## Aim
Reproduce the listing word for word from its first line through the line that contains "[x=1219, y=75]", and include that line.

## Record excerpts
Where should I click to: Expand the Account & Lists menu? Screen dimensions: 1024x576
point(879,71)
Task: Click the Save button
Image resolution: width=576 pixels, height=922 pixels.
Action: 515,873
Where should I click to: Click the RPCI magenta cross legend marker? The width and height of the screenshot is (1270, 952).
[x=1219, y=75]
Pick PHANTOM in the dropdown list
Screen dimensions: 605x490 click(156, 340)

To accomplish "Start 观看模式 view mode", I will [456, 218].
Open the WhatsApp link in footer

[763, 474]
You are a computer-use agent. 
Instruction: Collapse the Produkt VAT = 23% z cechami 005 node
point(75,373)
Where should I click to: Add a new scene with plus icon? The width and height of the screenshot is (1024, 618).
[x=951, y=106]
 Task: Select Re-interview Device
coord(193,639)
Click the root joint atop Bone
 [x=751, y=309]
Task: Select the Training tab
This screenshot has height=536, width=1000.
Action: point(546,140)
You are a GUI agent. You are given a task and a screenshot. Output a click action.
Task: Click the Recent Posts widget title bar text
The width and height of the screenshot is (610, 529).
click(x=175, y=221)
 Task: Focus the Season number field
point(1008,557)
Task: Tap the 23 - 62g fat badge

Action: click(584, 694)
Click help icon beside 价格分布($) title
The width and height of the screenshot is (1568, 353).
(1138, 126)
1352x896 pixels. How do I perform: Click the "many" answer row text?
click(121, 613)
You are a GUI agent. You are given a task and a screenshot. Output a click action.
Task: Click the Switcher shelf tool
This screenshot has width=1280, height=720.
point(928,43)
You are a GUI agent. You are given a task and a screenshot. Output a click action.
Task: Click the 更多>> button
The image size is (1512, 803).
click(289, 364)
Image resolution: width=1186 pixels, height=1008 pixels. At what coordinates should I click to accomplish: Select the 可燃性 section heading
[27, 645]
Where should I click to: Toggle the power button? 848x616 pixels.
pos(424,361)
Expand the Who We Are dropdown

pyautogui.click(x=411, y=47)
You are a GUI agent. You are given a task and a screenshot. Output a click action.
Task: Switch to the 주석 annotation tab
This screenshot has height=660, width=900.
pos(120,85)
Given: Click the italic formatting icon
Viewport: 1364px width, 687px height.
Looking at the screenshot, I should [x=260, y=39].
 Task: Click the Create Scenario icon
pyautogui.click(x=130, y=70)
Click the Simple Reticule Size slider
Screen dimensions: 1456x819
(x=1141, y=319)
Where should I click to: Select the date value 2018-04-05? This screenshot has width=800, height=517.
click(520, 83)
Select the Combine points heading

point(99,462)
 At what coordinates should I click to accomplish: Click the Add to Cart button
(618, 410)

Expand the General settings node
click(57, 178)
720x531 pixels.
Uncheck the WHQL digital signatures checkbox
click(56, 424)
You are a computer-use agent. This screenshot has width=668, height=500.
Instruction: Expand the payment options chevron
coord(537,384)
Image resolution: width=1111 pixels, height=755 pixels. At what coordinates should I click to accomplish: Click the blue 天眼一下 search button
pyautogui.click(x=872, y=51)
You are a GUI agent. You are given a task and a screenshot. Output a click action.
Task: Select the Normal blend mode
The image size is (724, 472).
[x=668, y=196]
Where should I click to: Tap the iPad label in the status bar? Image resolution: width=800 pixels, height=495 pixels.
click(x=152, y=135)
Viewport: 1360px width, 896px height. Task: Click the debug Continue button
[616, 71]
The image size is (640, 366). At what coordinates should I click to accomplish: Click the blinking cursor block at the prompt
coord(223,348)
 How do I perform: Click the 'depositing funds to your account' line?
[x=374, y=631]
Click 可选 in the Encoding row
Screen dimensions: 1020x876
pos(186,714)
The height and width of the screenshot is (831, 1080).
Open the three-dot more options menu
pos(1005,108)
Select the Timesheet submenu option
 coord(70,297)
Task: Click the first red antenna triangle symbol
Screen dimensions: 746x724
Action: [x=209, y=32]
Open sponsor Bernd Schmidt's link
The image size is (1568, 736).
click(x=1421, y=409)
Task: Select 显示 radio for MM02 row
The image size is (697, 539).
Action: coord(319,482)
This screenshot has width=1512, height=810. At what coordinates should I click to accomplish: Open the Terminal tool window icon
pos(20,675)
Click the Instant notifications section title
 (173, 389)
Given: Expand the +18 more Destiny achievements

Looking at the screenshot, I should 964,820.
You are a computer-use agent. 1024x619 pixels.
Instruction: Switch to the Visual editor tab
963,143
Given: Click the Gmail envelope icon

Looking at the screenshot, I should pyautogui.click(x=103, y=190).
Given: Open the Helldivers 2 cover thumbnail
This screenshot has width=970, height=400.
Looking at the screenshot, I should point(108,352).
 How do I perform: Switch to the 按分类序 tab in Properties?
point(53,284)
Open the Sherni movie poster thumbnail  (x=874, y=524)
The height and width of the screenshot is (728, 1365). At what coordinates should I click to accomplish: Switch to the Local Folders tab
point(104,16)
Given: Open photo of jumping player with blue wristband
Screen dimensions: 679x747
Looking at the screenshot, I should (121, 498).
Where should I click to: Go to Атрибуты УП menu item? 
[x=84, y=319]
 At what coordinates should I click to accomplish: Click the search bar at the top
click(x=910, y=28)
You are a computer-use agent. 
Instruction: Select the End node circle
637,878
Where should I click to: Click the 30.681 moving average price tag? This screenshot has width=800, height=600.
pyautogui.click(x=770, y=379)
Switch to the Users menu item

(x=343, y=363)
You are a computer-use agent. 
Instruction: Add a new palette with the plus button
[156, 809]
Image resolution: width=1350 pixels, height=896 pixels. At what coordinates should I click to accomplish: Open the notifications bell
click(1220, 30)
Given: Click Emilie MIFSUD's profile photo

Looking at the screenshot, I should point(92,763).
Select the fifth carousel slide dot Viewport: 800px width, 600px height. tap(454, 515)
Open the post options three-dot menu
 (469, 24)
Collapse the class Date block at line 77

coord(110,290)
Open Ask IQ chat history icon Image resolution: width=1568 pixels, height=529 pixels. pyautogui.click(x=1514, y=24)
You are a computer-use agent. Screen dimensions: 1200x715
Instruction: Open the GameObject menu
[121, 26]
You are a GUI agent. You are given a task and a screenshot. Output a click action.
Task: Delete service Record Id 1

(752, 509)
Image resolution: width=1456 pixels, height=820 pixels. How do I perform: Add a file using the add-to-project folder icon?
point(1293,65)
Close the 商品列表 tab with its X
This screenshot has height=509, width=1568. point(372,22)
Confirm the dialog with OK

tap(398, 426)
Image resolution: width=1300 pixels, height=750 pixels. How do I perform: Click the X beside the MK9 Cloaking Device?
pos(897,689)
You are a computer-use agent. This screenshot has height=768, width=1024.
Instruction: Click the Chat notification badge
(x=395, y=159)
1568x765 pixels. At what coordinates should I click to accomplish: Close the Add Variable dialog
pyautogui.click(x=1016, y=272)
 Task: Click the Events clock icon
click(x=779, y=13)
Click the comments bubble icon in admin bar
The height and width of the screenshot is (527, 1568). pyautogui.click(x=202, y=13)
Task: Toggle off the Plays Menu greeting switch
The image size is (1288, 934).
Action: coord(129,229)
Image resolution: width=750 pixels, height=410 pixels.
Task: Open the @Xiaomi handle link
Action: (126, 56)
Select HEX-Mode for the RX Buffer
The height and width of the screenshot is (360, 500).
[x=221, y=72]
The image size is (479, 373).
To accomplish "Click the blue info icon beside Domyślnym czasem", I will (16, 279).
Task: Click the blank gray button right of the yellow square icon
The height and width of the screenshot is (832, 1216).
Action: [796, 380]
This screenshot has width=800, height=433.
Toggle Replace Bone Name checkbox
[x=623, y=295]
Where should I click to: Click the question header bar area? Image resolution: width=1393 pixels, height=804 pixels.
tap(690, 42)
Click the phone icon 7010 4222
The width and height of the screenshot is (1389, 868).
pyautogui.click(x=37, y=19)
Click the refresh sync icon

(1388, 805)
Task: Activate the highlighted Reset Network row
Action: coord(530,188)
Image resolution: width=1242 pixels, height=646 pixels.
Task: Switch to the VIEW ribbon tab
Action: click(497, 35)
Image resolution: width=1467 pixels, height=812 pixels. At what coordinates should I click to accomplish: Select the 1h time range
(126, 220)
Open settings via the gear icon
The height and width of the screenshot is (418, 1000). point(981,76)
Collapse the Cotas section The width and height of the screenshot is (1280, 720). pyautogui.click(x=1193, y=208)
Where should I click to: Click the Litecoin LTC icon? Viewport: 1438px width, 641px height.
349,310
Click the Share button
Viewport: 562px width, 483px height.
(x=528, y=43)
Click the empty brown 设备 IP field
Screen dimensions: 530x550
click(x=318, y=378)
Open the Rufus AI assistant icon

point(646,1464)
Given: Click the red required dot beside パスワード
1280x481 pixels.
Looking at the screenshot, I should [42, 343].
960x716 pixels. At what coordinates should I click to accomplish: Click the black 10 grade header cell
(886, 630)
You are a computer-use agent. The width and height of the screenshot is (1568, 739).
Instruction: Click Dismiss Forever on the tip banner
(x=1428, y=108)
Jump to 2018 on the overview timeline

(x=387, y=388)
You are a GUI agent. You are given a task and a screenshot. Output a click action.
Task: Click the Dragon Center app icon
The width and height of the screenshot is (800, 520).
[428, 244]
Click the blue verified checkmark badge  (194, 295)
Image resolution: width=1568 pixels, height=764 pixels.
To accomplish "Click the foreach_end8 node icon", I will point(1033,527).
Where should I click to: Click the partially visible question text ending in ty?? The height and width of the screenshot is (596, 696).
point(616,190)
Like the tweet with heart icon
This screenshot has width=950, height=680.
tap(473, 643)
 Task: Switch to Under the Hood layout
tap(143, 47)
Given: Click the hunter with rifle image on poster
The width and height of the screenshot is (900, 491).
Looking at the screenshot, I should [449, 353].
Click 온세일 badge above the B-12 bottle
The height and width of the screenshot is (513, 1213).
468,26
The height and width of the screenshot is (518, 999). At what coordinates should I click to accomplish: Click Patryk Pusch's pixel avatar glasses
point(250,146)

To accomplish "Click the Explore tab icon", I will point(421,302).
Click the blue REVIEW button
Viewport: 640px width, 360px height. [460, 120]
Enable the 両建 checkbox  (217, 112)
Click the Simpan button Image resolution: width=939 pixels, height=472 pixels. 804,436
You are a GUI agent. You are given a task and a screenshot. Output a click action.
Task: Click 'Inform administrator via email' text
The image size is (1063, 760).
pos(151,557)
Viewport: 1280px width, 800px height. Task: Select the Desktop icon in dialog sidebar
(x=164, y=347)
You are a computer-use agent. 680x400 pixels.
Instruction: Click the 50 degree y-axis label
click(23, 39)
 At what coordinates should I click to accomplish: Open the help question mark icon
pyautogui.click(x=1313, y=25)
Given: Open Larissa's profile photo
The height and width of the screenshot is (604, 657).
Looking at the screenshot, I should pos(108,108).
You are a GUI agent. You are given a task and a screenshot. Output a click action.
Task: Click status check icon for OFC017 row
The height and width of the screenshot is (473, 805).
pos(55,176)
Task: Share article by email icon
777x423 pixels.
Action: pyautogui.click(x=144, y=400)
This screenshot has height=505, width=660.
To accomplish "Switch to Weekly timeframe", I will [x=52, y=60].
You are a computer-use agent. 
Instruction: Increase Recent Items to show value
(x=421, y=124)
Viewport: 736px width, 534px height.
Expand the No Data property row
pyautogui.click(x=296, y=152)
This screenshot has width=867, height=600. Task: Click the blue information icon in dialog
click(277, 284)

## Reply
Where should I click to: Expand the Account & Lists menu? Screen dimensions: 1024x576
point(879,71)
Task: Click the Save button
Image resolution: width=576 pixels, height=922 pixels.
Action: 515,873
Where should I click to: Click the RPCI magenta cross legend marker? The width and height of the screenshot is (1270, 952).
[x=1219, y=75]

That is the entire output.